• Task statement: Read through the records. Copy each line that has the word "card".
Extracted material: Begin
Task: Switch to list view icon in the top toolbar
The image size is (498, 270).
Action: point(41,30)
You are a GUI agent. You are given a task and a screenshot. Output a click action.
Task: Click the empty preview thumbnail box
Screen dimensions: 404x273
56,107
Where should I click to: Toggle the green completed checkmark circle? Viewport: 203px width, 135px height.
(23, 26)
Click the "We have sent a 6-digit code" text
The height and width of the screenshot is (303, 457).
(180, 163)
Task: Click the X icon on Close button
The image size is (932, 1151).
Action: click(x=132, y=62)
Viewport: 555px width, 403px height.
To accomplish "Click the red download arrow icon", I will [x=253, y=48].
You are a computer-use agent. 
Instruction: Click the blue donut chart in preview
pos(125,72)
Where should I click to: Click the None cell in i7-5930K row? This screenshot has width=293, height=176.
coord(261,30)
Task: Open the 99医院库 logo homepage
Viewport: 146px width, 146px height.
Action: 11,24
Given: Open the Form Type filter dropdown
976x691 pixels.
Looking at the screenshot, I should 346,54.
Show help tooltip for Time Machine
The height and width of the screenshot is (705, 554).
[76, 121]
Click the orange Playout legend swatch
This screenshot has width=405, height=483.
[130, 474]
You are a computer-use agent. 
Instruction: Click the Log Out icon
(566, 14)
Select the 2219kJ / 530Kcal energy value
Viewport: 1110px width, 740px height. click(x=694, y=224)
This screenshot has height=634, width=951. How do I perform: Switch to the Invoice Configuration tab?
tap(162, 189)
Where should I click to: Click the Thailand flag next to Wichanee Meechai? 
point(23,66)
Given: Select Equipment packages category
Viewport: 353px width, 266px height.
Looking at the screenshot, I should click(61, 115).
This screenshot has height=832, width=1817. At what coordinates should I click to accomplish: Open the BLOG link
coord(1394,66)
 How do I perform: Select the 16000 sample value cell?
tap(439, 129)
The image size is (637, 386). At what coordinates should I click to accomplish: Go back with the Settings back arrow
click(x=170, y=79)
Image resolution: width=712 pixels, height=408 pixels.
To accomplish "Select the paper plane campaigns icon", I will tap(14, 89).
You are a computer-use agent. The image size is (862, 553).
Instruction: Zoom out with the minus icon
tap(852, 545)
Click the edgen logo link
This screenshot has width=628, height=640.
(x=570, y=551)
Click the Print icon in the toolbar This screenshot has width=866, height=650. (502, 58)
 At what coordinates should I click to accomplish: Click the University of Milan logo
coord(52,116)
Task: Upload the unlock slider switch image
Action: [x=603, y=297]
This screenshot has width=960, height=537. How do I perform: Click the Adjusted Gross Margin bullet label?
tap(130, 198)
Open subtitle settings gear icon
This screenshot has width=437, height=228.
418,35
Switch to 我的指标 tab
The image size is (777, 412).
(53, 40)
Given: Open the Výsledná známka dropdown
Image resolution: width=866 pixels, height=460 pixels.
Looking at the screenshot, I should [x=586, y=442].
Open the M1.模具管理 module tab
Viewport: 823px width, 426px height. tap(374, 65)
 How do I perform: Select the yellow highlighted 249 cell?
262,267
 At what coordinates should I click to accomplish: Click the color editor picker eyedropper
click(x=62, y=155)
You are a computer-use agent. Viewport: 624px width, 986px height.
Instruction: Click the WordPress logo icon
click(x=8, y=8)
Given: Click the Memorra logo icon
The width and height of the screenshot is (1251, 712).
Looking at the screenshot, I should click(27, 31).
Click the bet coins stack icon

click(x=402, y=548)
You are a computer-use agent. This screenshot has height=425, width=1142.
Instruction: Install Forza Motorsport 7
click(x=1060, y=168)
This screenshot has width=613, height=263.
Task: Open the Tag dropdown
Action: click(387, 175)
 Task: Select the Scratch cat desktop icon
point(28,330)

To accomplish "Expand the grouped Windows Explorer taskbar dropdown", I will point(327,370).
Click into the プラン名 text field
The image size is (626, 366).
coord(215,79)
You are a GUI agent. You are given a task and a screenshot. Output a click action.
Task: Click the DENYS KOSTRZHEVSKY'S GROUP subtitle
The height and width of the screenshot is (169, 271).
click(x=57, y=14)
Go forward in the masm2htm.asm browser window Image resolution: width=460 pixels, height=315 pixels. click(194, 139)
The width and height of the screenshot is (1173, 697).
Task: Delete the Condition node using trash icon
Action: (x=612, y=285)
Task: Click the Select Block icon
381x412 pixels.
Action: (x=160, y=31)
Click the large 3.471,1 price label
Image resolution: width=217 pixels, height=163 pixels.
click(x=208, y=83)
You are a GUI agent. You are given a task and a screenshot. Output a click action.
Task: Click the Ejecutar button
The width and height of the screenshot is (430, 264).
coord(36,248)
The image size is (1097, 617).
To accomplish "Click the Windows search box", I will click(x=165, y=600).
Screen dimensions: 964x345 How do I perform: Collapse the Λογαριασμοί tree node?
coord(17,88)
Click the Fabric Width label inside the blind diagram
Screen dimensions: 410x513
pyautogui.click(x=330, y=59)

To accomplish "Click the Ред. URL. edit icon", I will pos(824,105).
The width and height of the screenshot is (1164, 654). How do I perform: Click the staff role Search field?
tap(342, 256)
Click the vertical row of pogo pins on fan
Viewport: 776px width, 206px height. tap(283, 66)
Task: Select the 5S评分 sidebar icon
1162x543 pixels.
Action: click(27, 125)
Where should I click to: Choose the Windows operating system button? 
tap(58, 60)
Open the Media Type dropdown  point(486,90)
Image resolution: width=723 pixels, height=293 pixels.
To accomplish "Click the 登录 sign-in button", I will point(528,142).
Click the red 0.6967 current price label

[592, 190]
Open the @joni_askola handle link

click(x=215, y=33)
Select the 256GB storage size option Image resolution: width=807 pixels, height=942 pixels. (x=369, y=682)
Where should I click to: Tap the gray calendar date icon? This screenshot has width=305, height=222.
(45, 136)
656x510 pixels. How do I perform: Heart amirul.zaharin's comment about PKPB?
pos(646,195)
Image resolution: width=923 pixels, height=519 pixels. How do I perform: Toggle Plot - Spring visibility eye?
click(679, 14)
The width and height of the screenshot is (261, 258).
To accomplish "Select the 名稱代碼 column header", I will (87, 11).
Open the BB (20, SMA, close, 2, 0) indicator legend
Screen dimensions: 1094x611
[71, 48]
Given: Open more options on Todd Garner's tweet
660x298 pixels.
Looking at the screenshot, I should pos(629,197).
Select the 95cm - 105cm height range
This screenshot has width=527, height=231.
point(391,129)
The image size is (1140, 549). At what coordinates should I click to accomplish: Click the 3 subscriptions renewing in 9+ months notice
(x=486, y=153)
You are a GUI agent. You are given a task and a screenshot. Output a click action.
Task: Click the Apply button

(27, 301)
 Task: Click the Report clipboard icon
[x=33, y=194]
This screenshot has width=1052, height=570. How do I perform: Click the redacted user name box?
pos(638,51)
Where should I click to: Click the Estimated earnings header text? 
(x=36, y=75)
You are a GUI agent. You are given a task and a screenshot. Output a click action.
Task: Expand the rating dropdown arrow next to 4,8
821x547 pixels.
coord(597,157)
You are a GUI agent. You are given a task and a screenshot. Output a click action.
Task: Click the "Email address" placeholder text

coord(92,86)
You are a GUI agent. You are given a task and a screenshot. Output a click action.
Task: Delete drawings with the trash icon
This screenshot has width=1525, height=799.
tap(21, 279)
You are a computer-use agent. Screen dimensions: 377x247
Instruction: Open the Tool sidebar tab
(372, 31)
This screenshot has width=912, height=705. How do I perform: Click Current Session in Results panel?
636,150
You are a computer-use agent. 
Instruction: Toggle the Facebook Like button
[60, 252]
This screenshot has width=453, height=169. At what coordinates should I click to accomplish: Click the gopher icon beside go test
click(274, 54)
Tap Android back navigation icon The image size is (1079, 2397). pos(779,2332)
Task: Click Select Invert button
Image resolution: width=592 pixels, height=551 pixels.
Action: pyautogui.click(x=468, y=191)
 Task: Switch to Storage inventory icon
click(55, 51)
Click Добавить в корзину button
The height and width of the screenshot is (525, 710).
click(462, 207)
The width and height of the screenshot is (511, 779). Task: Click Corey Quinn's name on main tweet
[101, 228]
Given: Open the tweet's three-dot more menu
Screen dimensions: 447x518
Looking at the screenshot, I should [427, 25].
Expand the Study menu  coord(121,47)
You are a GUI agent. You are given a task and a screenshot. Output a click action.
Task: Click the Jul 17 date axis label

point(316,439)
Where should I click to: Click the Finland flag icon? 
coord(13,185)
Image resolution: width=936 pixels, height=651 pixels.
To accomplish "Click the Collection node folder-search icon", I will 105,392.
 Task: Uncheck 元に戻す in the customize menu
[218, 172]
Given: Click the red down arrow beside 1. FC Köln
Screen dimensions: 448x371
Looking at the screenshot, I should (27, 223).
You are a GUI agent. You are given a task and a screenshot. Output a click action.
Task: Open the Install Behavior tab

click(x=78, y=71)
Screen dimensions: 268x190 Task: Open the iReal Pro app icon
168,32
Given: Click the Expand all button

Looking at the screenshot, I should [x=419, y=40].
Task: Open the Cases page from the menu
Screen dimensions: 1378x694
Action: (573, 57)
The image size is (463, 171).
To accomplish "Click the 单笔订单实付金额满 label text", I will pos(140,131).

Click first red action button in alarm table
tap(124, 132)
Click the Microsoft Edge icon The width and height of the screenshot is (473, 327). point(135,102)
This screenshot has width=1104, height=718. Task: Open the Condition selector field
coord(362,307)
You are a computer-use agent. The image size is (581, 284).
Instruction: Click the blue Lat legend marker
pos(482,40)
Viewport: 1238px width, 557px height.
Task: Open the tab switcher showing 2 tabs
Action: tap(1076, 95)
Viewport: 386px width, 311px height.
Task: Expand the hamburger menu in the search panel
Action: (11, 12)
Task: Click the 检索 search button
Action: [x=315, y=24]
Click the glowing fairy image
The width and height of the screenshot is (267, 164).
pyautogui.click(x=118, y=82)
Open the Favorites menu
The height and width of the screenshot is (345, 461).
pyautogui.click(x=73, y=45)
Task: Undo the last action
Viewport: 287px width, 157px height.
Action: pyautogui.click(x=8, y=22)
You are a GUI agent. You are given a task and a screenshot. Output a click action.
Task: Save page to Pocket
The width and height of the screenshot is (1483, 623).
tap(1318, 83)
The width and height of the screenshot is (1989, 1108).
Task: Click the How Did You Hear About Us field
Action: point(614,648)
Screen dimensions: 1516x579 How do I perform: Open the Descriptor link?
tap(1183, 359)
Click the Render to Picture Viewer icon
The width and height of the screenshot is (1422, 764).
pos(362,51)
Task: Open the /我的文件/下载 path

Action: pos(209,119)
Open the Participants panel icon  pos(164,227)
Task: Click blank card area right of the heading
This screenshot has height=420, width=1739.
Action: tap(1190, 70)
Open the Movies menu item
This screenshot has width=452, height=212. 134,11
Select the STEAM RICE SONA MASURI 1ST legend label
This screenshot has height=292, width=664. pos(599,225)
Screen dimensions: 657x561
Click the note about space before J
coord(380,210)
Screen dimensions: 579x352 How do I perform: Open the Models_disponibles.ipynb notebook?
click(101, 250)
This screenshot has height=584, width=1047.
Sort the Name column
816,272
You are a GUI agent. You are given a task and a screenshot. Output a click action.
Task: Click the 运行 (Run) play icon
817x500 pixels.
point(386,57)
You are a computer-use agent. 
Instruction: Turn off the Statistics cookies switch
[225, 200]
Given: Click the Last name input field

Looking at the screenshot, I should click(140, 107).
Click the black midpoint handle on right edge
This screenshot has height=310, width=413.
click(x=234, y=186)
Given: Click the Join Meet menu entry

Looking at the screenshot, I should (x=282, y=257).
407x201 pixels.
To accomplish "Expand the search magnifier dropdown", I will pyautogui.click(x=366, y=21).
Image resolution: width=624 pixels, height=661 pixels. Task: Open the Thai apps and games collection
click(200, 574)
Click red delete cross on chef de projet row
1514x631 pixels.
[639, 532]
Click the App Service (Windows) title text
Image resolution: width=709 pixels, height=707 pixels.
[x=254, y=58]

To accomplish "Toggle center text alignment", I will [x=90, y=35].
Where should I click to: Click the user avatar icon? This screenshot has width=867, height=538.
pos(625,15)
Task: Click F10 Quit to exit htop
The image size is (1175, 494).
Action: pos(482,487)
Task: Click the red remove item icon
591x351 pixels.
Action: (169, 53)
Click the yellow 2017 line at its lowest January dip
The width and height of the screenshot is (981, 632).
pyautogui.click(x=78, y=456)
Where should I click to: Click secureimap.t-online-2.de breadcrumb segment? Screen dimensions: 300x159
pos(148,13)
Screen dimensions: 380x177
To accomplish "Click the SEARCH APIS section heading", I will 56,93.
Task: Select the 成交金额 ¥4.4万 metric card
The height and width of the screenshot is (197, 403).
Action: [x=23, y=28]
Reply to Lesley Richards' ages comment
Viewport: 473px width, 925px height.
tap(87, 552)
Extracted material: End
• Task answer:
Task: Click blank card area right of the heading
Task: Select the 成交金额 ¥4.4万 metric card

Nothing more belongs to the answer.